Moscow and Kyiv fight for control
Moscow and Kyiv are seeking battlefield gains to strengthen their negotiating positions ahead of any prospective talks to end the war, which is nearing its third anniversary.
In the past year, Russian troops have slowly but steadily advanced through Ukrainian defences, seeking to establish full control of the four regions in the east and south that Moscow illegally annexed early in the war but never completely captured.
Moscow has also been launching waves of missiles and drones to try to cripple Ukraine’s energy network and other vital infrastructure.
Ukraine, in turn, has tried to secure and extend its incursion into Russia’s Kursk region, an unprecedented move it made in August last year, initially occupying almost 1,000 square kilometres of Russian territory.
After former US President Joe Biden permitted Ukraine to make use of American-made long-range weapons, Kyiv’s missiles and drones began to strike Russian oil facilities and other key targets important for Moscow’s war machine, prompting a revision for the use of nuclear weapons in the war by Putin.
So far, both sides have taken tough negotiating postures that leave little room for compromise.
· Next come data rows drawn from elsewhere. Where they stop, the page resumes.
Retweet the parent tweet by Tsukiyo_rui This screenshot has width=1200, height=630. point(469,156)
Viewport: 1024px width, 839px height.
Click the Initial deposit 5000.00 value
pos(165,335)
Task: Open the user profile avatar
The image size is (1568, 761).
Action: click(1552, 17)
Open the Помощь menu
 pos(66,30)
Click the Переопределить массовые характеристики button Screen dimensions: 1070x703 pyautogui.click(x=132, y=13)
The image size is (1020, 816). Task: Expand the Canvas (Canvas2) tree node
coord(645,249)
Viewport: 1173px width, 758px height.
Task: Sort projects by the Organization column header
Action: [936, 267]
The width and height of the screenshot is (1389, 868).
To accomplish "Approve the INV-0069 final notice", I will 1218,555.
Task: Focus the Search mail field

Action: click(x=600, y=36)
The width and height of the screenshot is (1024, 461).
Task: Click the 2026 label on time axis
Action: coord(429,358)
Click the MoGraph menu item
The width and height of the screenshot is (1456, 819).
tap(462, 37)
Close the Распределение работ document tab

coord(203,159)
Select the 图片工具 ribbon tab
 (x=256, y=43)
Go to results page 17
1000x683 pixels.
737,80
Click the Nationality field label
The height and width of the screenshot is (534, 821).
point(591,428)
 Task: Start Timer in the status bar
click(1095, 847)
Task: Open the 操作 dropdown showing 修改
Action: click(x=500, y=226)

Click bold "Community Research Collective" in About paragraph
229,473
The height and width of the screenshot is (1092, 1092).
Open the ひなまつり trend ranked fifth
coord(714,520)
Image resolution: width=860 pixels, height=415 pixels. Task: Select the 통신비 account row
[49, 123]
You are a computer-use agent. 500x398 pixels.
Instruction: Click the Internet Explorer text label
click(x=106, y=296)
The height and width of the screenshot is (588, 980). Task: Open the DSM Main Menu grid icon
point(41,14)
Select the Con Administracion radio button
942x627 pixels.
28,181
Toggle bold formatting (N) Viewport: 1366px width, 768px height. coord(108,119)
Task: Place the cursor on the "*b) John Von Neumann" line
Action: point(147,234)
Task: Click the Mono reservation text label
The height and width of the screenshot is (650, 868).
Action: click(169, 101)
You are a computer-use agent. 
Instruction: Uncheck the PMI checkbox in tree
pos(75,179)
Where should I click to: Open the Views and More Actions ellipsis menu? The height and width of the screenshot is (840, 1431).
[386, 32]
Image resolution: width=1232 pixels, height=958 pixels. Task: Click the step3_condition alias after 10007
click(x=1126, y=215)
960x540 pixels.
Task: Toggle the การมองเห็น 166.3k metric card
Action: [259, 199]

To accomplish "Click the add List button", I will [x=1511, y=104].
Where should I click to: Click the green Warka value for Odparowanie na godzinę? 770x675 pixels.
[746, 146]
Putin has declared Moscow’s readiness for talks but has also emphasised that any peace deal should respect the “realities on the ground.”
In June, he said that Ukraine must also renounce its NATO bid and fully withdraw its forces from Donetsk, Luhansk, Zaporizhzhia, and Kherson, regions that Russia annexed in September 2022. Ukraine and the West have so far rejected this.
Ukrainian President Volodymyr Zelenskyy’s initial “peace formula” demanded Russia’s full withdrawal from all occupied territories.
The Ukrainian president has faced reluctance from some allies to offer Kyiv quick membership in NATO. Still, he insists on strong security guarantees from the US and other Western partners as the key element of any prospective peace deal.
About a fifth of Ukrainian territory is currently controlled by Russia, including the Crimean Peninsula, which was annexed in 2014.
Moscow held the battlefield initiative for most of 2024, pressing offensives in several sections of the over 1,000-kilometre front line in gains that observers consider the largest since the invasion began.